PIKIRAN SEBAGAI ISI PESAN KOMUNIKASI Secara elementer komunikasi berarti proses penyampaian pesan oleh seseorang kepada orang lain, atau oleh seorang komunikator kepada komunikan. Seperti telah di singgung pada bab-bab terdahulu, pesan komunikasi ini terdiri dari dua aspek, yakni aspek pertama isi pesan (the content of the message), dan aspek kedua lambang (symbol). Isi pesan komunikasi terutama adalah pikiran, ada kalanya juga perasaan, tetapi hanya merupakan faktor pengaruh saja; lambang umumnya adalah bahasa, oleh karena hanya bahasa dibandingkan dengan lambang-lambang lain seperti kial (gesture), gambar, warna, isyarat, dan lain-lain yang mampu memberi makna kepada segala hal dalam kehidupan manusia, baik kepada yang konkret maupun konsep yang abstrak. Pentingnya bahasa sebagai lambang, oleh karena tanpa bahasa, pikiran sebagai isi pesan tidak mungkin dikomunikasikan. Oleh krena itu pula bahasa melekat pada pikiran, sehingga bahasa tidak mungkin dilepaskan pada pikiran. Tegasnya orang berpikir dengan bahasa. Kemampuan berpikir adalah ciri khas manusia makhluk yang derajatnya lebih tinggi daripada makhluk-makhluk lain di dunia. Dalam filsafat komunikasi masalah berpikir sebagai fungsi komunikator ini perlu di telaah secara mendalam, setidak-tidaknya mengenai dua hal, yakni intesita berpikir dan sistematika berpikir. 1. INTENSITAS BERPIKIR Berpikir dapat didefinisikan sebagai kemampuan manusia untuk mencari arti bagi realitas yang muncul di hadapan kesadarannya dalam pengalaman dan pengertian (Huijbers:1986.116). Jadi komunikasi dapat di definisikan sebagai kemampuan manusia untuk mengutarakan pikirannya kepada orang lain. Fungsi berpikir menyangkut dua aspek yang penting dalam diri manusia yang dinamakan “wissen” atau mengetahui dan seperti telah di singgung tadi “verstehen” atau mengerti atau memahami secara mendalam. Dalam kehidupannya manusia sebagai makhluk sosial berpikir mengenai realitas sosial yang dalam prosesnya berlangsung secara horizontal atau berpikir secara sensitivorasional dan secara vertikal atau berpikir secara metarasional.

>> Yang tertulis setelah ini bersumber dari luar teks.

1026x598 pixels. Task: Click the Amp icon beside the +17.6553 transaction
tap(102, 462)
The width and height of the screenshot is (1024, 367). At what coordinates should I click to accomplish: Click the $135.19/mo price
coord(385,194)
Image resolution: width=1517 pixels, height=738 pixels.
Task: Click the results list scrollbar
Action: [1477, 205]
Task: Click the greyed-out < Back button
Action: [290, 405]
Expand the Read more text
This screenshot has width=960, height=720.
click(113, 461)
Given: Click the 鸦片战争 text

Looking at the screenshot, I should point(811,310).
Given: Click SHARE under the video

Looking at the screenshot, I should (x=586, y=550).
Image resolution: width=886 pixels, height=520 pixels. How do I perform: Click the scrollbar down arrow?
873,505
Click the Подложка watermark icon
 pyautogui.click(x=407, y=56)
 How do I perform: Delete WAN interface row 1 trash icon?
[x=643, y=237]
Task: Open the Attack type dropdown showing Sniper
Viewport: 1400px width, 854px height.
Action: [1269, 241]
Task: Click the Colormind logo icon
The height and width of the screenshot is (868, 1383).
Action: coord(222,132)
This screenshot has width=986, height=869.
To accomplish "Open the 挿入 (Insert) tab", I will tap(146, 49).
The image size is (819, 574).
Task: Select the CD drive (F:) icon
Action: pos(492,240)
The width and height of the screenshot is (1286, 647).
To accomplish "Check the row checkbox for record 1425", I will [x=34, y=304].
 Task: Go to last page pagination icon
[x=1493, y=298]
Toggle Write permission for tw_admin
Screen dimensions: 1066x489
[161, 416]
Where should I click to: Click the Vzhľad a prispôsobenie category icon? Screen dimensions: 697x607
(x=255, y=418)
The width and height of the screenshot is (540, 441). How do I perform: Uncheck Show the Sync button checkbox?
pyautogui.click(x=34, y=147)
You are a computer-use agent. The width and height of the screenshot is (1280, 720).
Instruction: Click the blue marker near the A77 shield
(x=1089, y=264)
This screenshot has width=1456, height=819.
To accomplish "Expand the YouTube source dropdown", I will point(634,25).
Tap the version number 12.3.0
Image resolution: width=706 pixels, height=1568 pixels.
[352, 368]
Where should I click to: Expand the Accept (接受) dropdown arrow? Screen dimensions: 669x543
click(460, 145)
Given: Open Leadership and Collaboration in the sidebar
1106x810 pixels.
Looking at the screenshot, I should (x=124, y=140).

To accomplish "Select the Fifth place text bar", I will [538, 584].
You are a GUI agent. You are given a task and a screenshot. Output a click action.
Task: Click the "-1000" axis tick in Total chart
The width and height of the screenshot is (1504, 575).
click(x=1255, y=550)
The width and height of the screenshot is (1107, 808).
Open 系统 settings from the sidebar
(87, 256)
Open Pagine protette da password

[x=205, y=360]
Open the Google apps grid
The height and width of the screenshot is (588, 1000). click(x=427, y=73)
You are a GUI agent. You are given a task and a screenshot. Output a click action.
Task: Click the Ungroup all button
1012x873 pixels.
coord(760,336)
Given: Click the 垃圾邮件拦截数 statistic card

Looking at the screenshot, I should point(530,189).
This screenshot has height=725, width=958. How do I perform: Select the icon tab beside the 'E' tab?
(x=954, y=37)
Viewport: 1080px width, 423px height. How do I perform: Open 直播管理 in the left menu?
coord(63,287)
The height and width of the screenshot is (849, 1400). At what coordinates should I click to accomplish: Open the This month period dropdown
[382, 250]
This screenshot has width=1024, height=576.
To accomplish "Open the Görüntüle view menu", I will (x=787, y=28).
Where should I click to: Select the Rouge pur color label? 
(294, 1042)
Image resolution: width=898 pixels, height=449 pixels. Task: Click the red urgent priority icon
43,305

a) Berpikir sensitivo-rasional Secara horizontal manusia berpikir mengenai suatu realitas dengan dilandasi pengalaman sebagai rekaman dan penginderaan selama hidupnya, rekaman dari fungsinya sebagai komunikan dalam setiap proses komunikasi yang melibatkan dirinya. Maka, apabila ia berkomunikasi secara horizontal yang berkisar pada persoalan tahu dan mengetahui, sifatnya menjadi sensitivorasional.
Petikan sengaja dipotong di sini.